Scan the records below. List lines holding "agent".

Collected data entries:
»»
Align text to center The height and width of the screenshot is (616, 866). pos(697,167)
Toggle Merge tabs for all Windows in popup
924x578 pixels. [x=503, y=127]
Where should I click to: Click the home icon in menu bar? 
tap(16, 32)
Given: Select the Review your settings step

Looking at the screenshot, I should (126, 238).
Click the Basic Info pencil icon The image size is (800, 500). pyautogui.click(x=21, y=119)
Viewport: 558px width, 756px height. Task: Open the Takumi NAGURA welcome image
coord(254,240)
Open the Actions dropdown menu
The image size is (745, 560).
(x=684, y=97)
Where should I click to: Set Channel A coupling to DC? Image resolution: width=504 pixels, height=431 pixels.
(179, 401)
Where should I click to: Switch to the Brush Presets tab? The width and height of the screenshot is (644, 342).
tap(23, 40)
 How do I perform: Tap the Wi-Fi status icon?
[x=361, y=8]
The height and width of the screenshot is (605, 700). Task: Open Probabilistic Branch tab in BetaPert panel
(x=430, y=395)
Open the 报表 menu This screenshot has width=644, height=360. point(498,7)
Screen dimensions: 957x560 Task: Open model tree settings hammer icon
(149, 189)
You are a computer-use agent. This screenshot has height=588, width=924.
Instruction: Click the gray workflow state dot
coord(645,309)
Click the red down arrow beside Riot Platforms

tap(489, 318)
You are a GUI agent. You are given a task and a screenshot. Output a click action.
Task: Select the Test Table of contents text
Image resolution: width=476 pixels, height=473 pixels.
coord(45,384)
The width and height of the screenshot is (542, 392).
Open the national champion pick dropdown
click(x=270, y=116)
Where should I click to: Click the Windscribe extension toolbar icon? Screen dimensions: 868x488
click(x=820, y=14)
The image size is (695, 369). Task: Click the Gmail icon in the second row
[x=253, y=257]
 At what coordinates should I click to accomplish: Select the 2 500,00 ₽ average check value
««
Solution for this task —
You are a computer-use agent. This screenshot has height=588, width=924.
You are a GUI agent. You are given a task and a screenshot. Output a click action.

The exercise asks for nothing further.